This year’s 26th UN Climate Change Conference of the Parties (COP26) could be a catalyst for growth in the private solar market, according to a panel of industry leaders.

Speaking at a panel in the virtual Solar Finance & Investment Europe exhibition today (18 February), Jing Liu, assistant general manager of structured finance of Sumitomo Mitsui Bank (SMBC), said the upcoming global conference could prompt more private companies to undertake power purchase agreements (PPAs) with solar power producers in an effort to either meet or exceed their own climate targets.

“We hope that [COP26] will help push the momentum for more development on the PPA market,” he said. “We see more and more companies trying to demonstrate their commitment to net zero target.

As large corporations have started to set ambitious net-zero emissions targets, more and more are turning to private contracts with solar power producers to meet them. A report from BloombergNEF published in January found that corporations bought 18% more clean energy last year compared with 2019, and positioned Amazon as the largest corporate leader on solar PPAs. What was once a space dominated by utilities and tech giants has now started to include other household names. Auditor EY signed a ten-year zero carbon power purchase agreement (PPA) with a UK solar farm in Norfolk last year, while the City of London Corporation and supermarket chain Tesco both signed PPAs of their own last November.  

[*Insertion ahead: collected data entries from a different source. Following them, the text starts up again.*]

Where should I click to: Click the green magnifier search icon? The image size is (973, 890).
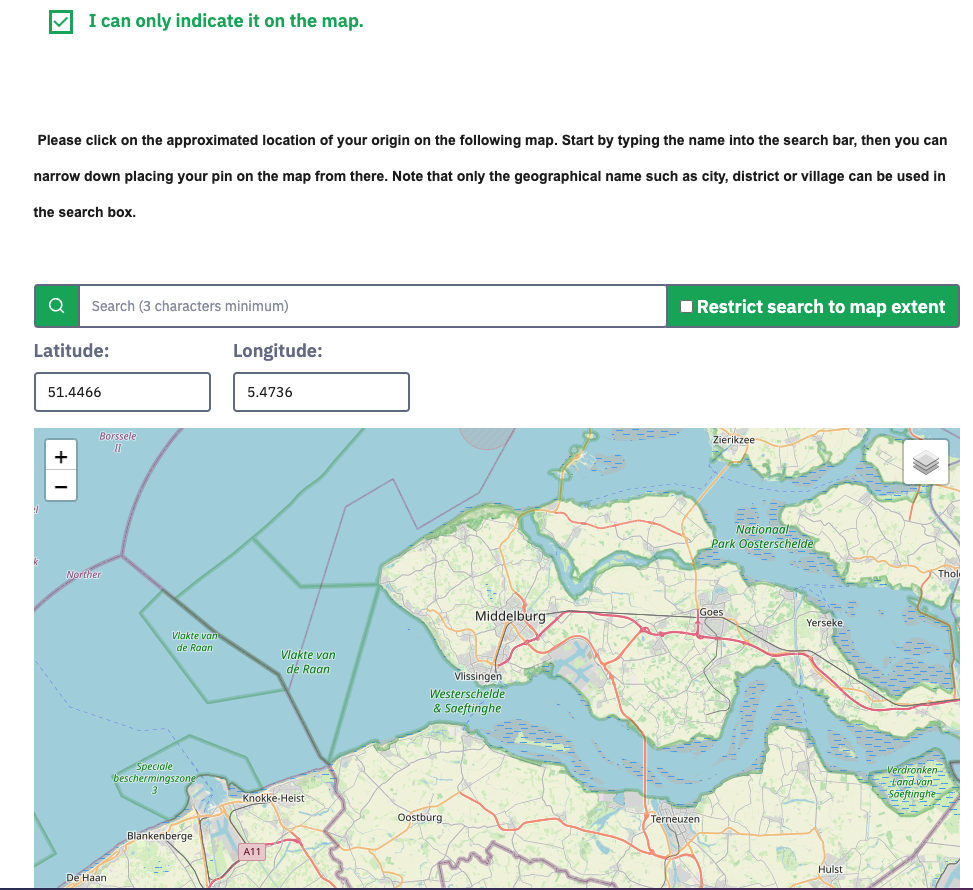(x=57, y=306)
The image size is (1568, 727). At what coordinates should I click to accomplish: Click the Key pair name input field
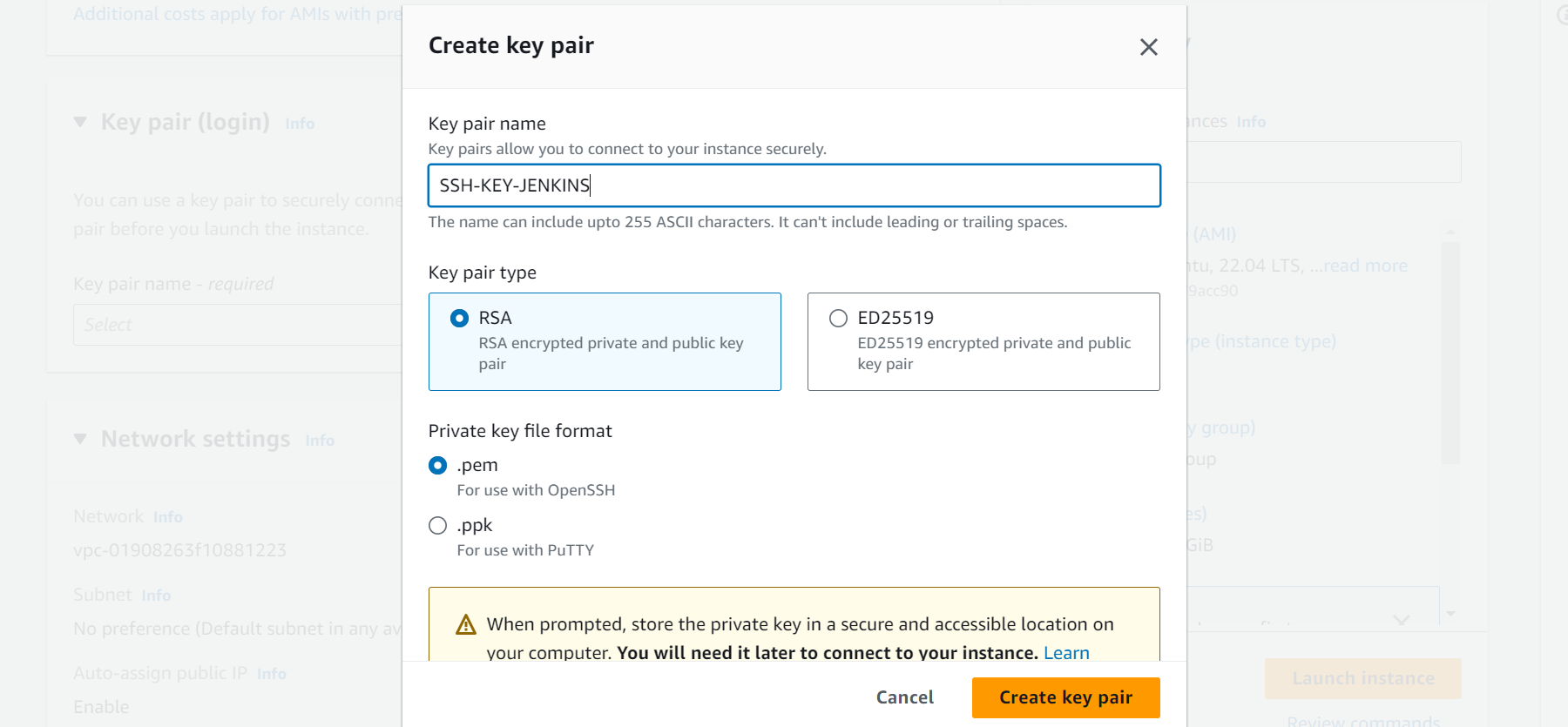coord(794,185)
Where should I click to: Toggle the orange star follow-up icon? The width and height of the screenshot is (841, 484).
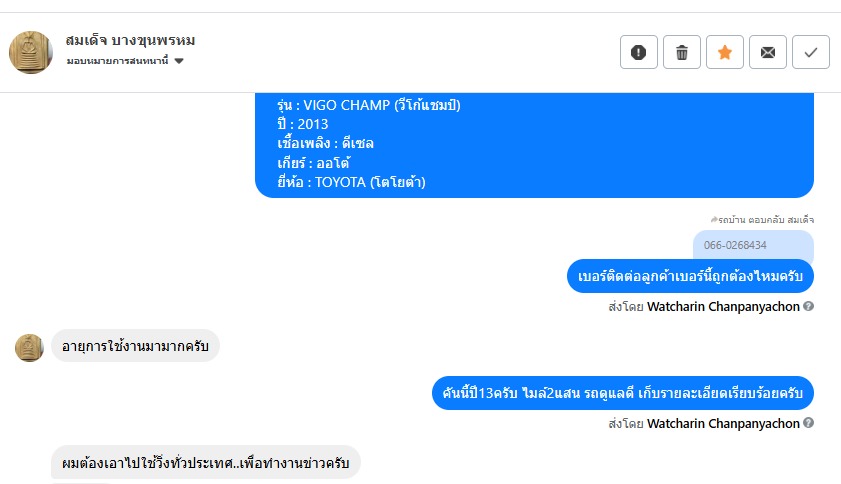[x=725, y=52]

PPA maturation has been one of the key talking points in SFIE this month, with speakers suggesting that shorter, more flexible agreements could attract a wider range of corporations. Liu told panelists today that operators with much larger assets could “bundle” several PPA contracts from smaller businesses in order to find revenue streams for the power they generate, rather than competing for a smaller pool of corporate giants.

“We have seen these large corporates enter into PPAs, but on the other side, don’t forget, we have also a lot of small, medium sized companies. We need to have this aggregation of the consumers and producers, which will certainly help boost the size of the market.” This in turn could bring more “complex” financial structures, he added.

“With increased focus on ESG and upcoming COP26, many corporates would endeavour to demonstrate their contribution to this initiative. Clearly, sourcing PPA with solar projects or wind projects is an important approach here.”

Tom Williams, head of investment infrastructure at Downing LLP, said he has noticed a growing trend for PPAs across a range of sectors, but there is not yet a “uniform offering”.

“There is an increasing emergence of longer term offtake arrangements. There’s not a sort of uniform offering across the board, but I think that’s definitely a trend that we see emerging.”